_EXTRACTED RECORDS_

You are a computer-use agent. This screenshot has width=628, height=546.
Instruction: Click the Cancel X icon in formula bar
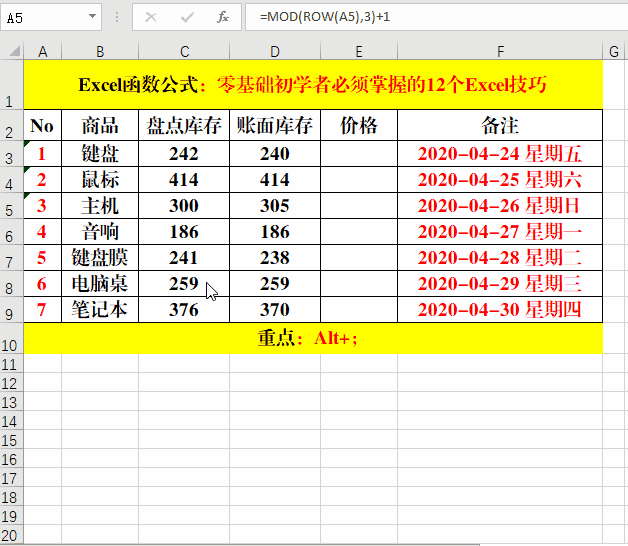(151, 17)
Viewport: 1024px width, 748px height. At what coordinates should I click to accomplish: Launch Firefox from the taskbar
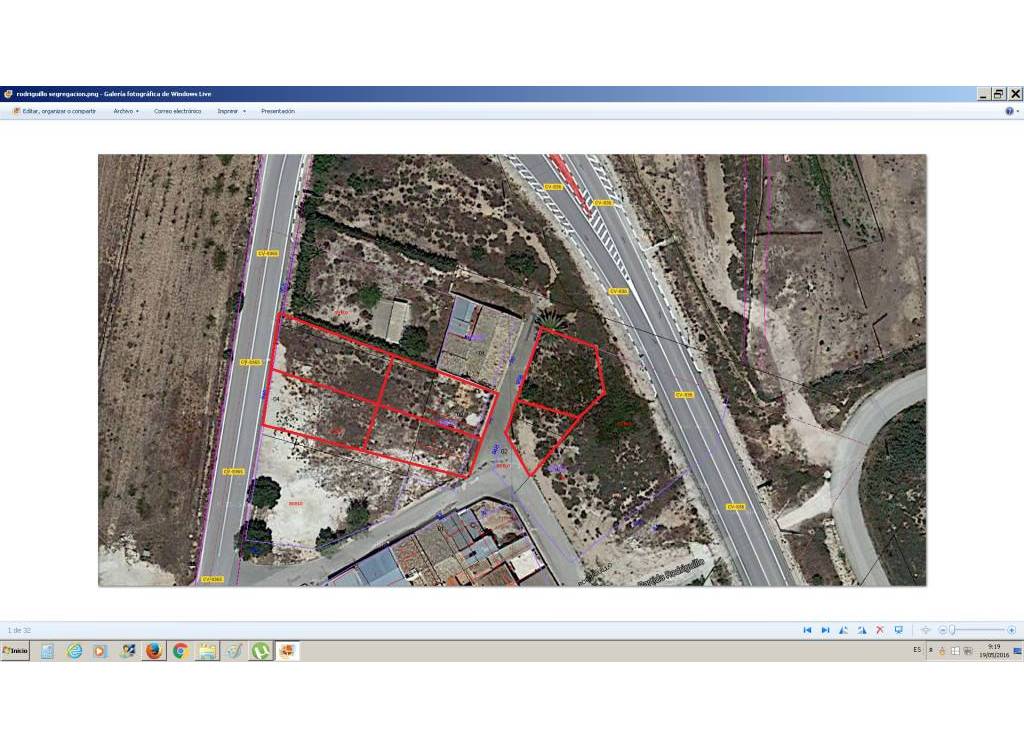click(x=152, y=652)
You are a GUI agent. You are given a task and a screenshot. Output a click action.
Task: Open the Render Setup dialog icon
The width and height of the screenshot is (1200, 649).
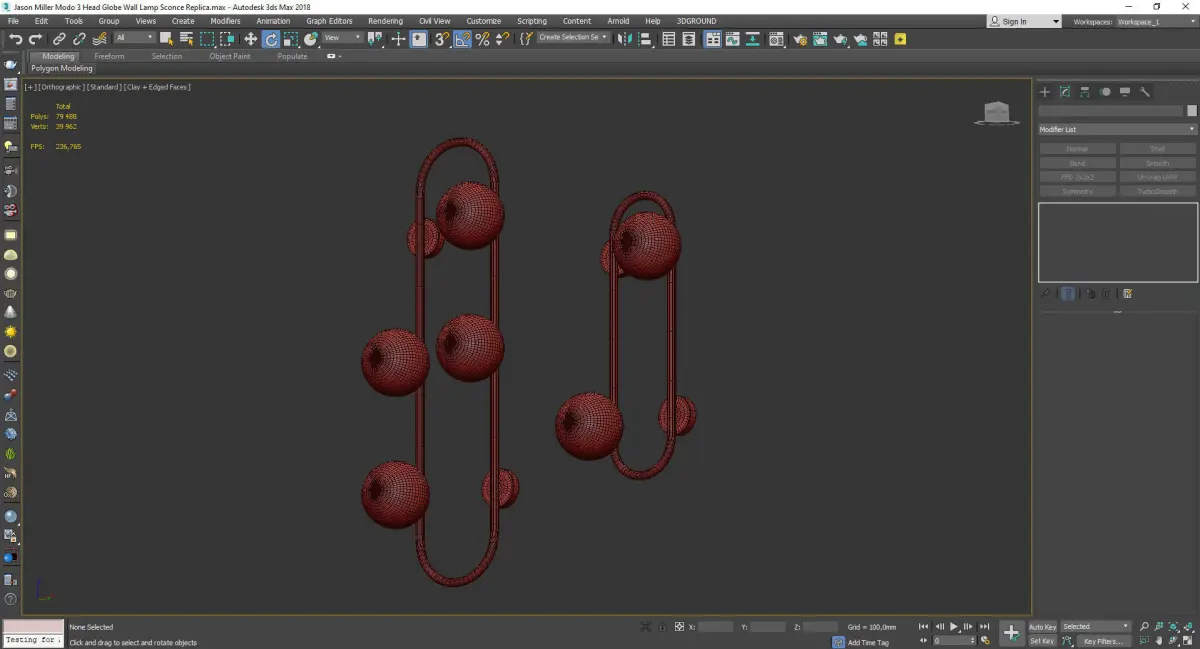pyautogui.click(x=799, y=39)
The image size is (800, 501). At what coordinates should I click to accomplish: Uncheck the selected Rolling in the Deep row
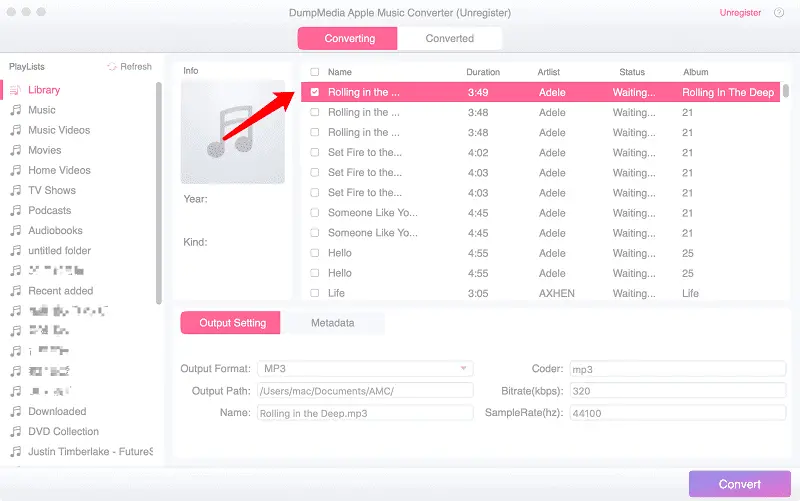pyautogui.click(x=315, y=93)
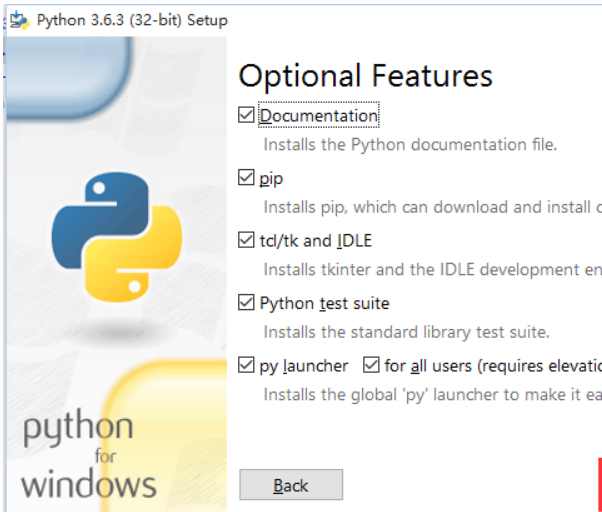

_PROBLEM TO SOLVE_
Write down exactly the lines running from the line with "The image size" through the end of the material, both ends included, and none of the pictures.

_EXERCISE OUTPUT_
The image size is (800, 501). At what coordinates should I click to accomplish: Uncheck the selected Rolling in the Deep row
pyautogui.click(x=315, y=93)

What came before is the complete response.